В прихожей она быстро отыскала сушилку, засунула её в сапоги и с облегчением выдохнула. Наконец-то она может пойти заняться своими делами. Но не тут-то было. Взгляд упал на пол в прихожей, где еще оставалась огромная лужа как знак того, что она отлично погуляла, но еще не свободна после результатов этой прогулки.
– Всё же знакомое лицо у этого парня, – размышляла Наташа, затирая лужу. – Такое ощущение, что я с ним уже встречалась раньше.

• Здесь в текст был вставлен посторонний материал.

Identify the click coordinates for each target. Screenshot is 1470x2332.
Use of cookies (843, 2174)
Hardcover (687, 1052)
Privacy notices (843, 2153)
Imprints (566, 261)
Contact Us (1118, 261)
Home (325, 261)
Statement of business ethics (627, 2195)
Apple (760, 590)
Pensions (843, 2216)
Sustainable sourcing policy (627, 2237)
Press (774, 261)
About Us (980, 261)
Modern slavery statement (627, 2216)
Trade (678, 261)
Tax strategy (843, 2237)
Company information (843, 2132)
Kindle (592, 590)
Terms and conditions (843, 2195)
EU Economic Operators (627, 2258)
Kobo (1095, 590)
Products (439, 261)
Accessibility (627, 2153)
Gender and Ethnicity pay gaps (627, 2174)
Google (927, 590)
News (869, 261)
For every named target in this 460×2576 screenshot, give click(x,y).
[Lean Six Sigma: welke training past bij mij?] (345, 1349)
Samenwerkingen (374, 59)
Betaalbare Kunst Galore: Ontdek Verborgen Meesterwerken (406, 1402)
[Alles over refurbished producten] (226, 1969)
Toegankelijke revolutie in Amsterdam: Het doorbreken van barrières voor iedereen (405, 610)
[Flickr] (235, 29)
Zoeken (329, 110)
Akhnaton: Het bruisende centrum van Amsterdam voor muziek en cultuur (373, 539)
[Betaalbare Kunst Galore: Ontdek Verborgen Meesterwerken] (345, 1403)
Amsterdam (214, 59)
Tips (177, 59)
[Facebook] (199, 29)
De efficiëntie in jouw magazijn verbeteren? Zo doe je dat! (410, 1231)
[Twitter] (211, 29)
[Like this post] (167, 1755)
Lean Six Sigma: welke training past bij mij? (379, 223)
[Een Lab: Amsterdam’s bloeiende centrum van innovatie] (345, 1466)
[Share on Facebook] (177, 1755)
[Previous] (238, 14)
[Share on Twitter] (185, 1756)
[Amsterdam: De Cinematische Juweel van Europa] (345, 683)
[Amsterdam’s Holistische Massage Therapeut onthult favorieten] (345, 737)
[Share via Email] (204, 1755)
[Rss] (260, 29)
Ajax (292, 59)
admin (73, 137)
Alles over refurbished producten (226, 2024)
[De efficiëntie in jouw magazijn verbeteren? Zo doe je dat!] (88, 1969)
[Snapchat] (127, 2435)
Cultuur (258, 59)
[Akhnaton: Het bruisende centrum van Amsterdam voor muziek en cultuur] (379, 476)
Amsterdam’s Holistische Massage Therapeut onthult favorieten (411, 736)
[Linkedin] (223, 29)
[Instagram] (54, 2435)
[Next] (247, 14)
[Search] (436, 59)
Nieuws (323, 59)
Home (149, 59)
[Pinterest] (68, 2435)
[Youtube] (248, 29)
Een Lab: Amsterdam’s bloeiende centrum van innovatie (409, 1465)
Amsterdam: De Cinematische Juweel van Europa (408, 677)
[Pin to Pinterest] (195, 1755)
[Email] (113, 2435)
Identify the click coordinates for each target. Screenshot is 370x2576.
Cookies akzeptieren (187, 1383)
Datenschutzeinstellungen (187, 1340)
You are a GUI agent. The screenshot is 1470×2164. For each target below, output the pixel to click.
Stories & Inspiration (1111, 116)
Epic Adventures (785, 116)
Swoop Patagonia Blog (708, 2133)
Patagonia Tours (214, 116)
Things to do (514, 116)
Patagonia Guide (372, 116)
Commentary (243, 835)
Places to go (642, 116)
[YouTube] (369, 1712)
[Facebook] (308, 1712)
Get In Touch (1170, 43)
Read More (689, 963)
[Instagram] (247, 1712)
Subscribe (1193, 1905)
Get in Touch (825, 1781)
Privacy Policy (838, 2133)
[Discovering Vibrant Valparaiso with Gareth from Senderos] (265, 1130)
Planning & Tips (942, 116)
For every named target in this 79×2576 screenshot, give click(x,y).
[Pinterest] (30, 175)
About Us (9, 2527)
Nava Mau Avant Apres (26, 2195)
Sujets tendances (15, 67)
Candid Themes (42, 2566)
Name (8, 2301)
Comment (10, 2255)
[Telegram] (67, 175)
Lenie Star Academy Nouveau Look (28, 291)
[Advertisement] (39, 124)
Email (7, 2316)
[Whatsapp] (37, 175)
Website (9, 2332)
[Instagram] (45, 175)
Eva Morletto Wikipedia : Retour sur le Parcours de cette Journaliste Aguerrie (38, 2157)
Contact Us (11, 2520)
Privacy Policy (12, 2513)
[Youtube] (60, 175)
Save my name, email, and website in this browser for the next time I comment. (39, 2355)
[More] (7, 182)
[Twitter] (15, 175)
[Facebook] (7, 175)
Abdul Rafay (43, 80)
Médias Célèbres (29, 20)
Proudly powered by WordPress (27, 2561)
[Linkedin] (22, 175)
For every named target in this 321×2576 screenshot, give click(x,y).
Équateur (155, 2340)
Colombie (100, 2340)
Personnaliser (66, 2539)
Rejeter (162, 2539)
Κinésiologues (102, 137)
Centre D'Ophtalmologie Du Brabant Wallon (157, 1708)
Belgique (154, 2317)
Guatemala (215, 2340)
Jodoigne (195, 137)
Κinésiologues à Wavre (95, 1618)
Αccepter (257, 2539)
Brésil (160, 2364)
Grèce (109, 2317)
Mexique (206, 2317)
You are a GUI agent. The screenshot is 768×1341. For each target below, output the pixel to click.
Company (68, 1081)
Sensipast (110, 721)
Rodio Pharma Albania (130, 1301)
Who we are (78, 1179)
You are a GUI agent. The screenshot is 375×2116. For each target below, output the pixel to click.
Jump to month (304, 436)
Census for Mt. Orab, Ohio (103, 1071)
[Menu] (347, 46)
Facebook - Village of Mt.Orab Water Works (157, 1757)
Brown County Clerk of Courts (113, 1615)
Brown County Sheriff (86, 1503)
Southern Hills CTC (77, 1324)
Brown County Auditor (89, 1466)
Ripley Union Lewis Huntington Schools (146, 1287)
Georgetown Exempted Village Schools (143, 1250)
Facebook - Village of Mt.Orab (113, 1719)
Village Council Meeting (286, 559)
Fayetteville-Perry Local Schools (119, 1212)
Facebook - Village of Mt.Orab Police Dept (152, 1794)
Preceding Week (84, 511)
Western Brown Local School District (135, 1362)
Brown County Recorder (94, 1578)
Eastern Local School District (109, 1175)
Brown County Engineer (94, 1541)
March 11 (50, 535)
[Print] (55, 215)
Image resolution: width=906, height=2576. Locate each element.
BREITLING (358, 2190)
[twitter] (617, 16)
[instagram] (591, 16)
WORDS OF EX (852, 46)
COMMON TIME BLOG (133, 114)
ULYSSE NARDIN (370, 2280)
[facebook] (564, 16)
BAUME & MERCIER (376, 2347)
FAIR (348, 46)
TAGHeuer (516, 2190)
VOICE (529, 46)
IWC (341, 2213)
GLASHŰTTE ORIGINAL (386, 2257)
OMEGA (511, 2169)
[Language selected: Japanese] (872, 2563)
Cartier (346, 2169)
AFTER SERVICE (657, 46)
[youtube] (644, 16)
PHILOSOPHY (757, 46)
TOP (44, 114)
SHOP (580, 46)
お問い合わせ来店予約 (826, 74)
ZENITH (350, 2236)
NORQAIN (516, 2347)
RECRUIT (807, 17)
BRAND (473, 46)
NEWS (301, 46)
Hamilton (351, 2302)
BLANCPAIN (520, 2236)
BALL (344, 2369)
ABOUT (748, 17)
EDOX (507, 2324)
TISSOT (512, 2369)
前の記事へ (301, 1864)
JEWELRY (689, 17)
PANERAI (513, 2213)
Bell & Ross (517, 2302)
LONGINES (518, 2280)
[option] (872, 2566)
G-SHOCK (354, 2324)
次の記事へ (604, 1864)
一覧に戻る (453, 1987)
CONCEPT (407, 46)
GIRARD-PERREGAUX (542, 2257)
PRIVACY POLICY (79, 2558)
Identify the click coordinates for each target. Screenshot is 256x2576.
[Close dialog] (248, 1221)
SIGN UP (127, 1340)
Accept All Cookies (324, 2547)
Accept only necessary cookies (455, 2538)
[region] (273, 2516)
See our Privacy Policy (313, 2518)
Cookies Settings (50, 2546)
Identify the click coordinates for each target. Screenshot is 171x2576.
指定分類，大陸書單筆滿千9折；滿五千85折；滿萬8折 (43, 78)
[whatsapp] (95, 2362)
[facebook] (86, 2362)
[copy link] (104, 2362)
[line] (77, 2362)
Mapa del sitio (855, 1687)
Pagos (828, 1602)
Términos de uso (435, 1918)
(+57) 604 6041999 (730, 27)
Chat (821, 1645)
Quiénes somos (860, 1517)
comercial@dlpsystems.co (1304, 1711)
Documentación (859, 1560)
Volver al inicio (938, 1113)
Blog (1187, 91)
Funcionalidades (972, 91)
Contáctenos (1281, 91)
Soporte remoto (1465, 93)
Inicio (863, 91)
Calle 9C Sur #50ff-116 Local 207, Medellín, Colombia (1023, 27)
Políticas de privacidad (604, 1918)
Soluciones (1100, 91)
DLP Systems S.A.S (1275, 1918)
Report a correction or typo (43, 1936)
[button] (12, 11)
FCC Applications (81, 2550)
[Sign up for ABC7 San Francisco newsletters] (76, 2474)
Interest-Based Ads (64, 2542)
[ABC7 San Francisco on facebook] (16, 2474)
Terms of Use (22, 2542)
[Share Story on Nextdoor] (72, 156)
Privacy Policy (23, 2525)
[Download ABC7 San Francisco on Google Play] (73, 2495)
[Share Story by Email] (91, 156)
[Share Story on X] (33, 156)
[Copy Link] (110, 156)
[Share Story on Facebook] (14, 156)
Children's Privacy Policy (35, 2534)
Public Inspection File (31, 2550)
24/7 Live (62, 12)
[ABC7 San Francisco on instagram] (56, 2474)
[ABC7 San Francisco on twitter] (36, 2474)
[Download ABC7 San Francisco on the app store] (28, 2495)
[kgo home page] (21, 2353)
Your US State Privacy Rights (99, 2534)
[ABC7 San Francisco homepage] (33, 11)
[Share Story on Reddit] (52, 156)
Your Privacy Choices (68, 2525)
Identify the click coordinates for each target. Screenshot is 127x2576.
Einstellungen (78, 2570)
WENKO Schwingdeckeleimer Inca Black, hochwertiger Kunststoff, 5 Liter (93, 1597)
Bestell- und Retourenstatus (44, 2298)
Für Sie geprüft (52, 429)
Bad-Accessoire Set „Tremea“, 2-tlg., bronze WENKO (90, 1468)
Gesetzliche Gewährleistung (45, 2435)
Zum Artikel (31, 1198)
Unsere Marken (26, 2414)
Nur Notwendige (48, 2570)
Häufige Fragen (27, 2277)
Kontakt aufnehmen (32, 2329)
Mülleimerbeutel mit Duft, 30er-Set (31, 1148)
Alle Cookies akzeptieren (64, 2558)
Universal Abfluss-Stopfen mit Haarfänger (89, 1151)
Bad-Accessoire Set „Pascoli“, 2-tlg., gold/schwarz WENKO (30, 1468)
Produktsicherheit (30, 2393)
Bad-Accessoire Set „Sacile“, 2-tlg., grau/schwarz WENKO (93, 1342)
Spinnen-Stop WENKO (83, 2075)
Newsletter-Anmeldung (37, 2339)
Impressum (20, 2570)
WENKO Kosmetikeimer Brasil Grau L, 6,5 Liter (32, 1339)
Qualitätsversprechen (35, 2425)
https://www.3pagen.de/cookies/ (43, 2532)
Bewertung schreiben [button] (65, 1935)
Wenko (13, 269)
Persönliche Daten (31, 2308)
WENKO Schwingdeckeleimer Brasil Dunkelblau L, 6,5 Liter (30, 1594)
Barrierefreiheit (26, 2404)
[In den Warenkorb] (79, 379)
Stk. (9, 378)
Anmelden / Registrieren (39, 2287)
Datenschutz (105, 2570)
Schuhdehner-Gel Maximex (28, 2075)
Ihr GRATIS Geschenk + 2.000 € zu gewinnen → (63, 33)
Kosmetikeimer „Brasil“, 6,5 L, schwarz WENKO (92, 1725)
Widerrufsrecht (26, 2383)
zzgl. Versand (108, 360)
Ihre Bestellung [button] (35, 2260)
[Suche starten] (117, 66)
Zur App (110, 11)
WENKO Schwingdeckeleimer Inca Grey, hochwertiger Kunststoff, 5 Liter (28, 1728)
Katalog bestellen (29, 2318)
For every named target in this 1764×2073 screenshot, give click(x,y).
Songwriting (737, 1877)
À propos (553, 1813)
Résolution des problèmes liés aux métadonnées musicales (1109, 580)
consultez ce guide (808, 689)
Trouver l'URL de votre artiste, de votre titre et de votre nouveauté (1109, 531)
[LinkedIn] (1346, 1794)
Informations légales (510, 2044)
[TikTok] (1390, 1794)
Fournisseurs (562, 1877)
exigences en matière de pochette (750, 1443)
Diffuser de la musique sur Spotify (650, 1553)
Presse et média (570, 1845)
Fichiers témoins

Она выпрямилась, выжала тряпку в ведро, затем еще раз протерла коридор и направилась выливать воду. Теперь наконец-то уж точно разделавшись с этим мокрым делом, Наташа направилась к себе в комнату. Она почувствовала, как её начинала бить мелкая дрожь.
– Да так и простыть недолго, – проворчала она, скидывая мокрые джинсы и толстовку. – Нагуляла, так сказать, аппетит. Теперь не то, что стихи писать не хочется, желание жить-то стремится к нулю.
Она вытащила из шкафа полотенце и насухо вытерла волосы. Повесив его на дверцу шкафа, Наташа выдвинула ящичек в поисках чистых сухих носков, попутно соображая, что бы такое на себя надеть, а то ей жуть, как холодно. Она бросила быстрый взгляд на свой белый живот, выпирающий наружу, и сморщилась. «Нет, надо с этим определенно что-то делать! Давно пора уже заняться собой! Хватит быть такой толстой! Срочно худею к лету! И волосы… Надо бы сделать модную стрижку, а то висят как солома. Нужно кардинально менять свой стиль. Я уже тысячу лет не была в парикмахерской. А маникюр? Когда я его делала в последний раз? Два месяца назад? Совсем я себя запустила!»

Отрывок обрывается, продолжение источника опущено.